Let the moon shine neer sae bright,

And we’ll gang nae mair a roving.

Motherwell’s MS., p. 124, has a recited copy which seems to be B a as in Herd, 1776, corrupted by oral transmission. It does not seriously differ from the original until we come to the end, where we find an absurd stanza which is derived from B b.

The variations of B b are not the accidents of tradition, but deliberate alterations. ‘The Jovial Beggarman,’ in The Forsaken Lover’s Garland, No 15 of a collection of garlands, British Museum, 11621. e. 1 (“Newcastle? 1750?”), is a rifacimento, and a very inferior piece. Of this Rev. S. Baring-Gould took down a copy from the singing of a laborer on Dartmoor, in 1889.[94]

‘The Jovial Tinker and Farmer’s Daughter,’ British Museum, 1346. m. 7 (31), ‘The Tinker and Farmer’s Daughter’s Garland,’ British Museum, 11621. a. 6 (34), is another rifacimento, with less of the original in it. The tinker, we are told at the outset, is a noble lord disguised.

An English broadside ballad of the second half of the seventeenth century, Pepys, III, 73, No 71, has the same story as the Scottish popular ballad, and may have been the foundation of it, but the Scottish ballad is a far superior piece of work. The English broadside is given, substantially, in the notes.

‘Der Bettelman,’ Hoffmann u. Richter, Schlesische Volkslieder, p. 45, No 24, has a generic resemblance to this ballad.[95] So, more remotely, a Flemish ballad, ‘Ein schöner Krüppel,’ Hoffmann, Niederländische Volkslieder, p. 129 and elsewhere.

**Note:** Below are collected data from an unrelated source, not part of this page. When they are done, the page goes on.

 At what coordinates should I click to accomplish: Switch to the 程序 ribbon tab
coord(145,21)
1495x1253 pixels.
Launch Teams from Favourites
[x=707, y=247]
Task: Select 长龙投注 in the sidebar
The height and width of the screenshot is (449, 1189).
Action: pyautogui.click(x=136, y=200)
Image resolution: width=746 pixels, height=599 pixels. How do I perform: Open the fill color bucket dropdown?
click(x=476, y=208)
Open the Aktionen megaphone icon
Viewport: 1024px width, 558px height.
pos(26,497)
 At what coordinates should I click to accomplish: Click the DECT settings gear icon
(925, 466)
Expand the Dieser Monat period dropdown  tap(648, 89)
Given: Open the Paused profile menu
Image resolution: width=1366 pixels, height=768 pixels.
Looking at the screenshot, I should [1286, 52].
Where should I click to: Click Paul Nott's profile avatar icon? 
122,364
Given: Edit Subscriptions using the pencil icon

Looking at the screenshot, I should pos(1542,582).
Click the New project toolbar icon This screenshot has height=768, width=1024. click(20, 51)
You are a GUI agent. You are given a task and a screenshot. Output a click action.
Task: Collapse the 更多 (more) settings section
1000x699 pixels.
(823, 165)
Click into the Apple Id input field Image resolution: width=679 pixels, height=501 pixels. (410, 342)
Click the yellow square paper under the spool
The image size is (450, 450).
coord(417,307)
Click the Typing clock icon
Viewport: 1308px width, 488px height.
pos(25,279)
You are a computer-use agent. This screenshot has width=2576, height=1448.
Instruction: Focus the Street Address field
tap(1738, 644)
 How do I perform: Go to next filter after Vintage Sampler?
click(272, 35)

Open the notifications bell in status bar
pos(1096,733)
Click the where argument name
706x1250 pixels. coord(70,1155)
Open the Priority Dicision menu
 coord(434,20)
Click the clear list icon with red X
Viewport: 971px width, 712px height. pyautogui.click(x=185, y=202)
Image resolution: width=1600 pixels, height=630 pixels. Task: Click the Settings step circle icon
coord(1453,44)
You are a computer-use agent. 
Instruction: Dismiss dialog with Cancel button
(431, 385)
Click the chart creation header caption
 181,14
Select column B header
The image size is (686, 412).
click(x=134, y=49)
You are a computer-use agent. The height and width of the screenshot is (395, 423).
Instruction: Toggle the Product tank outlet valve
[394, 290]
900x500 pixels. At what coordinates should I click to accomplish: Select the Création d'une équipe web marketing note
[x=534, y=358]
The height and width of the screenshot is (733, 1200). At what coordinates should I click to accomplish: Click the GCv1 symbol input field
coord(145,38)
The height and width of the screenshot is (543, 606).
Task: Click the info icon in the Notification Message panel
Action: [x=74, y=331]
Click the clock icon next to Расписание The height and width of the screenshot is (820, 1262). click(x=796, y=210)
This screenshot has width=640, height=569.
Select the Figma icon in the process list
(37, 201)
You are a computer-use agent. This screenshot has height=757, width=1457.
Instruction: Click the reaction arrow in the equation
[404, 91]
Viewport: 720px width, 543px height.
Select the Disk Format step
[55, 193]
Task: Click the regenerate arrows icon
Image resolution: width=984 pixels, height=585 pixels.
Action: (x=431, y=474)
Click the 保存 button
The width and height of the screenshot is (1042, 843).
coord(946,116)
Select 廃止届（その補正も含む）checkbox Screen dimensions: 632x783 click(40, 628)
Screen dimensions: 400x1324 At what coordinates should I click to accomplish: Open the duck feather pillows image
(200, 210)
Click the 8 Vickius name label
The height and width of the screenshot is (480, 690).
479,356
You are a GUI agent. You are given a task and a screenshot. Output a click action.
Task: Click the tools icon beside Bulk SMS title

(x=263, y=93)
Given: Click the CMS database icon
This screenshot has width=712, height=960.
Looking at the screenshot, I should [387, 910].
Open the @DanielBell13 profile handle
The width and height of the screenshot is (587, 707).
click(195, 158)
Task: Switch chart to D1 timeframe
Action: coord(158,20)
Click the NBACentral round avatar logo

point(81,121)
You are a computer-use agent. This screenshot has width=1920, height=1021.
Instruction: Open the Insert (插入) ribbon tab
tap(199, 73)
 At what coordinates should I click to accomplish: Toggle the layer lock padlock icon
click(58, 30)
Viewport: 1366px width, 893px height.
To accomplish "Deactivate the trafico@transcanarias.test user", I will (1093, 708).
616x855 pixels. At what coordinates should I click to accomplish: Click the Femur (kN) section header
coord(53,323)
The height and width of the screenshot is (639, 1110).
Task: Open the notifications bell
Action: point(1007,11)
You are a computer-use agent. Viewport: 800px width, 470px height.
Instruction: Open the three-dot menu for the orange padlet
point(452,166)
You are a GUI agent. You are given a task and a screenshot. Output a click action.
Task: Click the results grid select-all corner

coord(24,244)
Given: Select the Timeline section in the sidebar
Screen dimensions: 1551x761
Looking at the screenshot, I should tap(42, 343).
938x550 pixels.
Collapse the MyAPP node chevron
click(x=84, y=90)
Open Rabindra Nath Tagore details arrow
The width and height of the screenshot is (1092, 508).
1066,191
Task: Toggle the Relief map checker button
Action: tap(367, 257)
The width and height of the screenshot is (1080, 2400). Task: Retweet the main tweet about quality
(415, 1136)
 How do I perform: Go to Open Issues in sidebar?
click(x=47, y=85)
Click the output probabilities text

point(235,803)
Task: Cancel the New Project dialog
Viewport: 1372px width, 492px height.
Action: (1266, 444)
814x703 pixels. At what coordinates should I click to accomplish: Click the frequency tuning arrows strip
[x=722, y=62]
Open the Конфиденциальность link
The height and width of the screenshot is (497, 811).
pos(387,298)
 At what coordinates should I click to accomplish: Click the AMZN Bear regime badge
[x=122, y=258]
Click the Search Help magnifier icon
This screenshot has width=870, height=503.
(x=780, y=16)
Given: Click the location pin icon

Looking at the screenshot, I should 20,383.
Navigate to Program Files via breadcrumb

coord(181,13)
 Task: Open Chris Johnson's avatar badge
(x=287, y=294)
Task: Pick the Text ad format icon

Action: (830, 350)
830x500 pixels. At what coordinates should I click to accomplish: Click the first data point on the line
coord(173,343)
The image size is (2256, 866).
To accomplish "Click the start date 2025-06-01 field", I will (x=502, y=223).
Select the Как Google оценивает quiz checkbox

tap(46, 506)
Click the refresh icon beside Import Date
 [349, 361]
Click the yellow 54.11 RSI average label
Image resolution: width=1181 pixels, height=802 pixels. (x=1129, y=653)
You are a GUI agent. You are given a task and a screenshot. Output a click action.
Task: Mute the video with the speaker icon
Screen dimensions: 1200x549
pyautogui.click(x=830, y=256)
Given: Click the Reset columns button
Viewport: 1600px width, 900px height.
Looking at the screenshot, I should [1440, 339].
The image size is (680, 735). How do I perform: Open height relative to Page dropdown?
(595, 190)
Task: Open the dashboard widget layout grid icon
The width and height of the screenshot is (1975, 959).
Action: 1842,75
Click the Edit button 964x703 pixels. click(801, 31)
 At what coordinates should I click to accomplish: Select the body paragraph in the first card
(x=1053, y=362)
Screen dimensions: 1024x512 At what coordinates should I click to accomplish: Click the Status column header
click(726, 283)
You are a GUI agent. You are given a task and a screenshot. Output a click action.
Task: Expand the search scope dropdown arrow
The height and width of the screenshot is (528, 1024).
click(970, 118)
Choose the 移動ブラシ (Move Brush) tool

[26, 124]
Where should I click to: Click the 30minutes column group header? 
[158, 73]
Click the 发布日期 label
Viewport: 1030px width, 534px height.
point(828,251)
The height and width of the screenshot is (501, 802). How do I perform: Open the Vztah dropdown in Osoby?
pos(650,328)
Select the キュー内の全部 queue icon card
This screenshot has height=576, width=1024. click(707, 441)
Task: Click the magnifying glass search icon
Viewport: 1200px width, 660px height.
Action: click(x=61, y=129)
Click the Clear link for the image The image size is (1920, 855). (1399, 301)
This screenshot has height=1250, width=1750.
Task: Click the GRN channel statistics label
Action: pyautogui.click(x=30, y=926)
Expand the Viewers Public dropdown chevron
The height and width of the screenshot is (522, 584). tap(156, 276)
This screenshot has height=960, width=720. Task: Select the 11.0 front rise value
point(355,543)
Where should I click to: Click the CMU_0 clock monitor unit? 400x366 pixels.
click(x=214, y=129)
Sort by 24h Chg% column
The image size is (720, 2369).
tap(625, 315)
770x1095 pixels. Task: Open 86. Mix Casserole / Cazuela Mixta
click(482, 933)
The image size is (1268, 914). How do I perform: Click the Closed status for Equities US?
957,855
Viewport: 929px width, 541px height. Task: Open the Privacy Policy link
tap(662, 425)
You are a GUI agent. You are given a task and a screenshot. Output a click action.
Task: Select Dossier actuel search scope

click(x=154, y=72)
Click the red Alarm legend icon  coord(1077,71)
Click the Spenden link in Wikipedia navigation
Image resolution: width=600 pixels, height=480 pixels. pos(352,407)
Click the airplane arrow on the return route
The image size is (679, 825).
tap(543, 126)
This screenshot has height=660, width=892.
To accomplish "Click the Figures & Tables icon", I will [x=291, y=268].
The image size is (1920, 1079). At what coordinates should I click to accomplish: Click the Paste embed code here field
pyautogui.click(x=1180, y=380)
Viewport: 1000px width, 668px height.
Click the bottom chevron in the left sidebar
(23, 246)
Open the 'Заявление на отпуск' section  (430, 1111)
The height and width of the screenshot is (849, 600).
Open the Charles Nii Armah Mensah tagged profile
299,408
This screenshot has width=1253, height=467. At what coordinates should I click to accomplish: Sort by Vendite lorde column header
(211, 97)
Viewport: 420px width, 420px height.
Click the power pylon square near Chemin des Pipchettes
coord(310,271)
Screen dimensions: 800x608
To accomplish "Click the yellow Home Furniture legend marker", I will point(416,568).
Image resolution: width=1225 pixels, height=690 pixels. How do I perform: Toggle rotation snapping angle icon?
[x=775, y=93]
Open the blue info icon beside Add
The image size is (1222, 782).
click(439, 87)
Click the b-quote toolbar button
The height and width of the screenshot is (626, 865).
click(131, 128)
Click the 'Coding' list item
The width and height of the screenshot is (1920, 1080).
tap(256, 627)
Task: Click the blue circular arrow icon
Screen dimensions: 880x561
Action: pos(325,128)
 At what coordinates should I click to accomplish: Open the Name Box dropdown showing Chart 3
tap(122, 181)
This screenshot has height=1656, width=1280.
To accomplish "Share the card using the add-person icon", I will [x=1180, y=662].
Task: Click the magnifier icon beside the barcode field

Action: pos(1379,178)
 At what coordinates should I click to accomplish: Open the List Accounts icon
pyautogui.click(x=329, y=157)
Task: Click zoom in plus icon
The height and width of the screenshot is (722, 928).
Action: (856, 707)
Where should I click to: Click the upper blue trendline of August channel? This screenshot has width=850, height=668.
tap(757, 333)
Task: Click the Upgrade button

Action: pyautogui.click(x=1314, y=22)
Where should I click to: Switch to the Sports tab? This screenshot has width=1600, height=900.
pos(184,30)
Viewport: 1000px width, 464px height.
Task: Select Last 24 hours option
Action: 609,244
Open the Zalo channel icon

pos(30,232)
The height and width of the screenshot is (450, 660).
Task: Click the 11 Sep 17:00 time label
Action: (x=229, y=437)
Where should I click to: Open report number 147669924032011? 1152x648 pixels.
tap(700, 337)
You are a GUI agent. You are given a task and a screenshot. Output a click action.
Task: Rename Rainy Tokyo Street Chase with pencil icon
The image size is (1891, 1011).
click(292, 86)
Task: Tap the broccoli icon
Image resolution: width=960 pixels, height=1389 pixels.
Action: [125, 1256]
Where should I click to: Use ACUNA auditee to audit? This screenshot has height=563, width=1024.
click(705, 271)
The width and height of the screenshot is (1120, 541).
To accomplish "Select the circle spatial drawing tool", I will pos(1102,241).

Again, a very pretty and innocent Portuguese ballad, ‘O Cego,’ Almeida-Garrett, III, 191, No 35, Braga, Romanceiro Geral, p. 147, No 55, and Cantos pop. do Archipelago Açoriano, p. 372, No 76 (all in Hartung, II, 103 ff.), which Almeida-Garrett, quite extravagantly, supposed might be derived from ‘The Gaberlunyie-Man,’ brought home from Scotland by Portuguese sailors. There is an accidental similarity in one or two points with the Spanish ballad ‘Tiempo es, el caballero,’ Duran, I, 163, No 307, Primavera, II, 91, No 158.

‘The Gaberlunyie-Man’ is given in an appendix.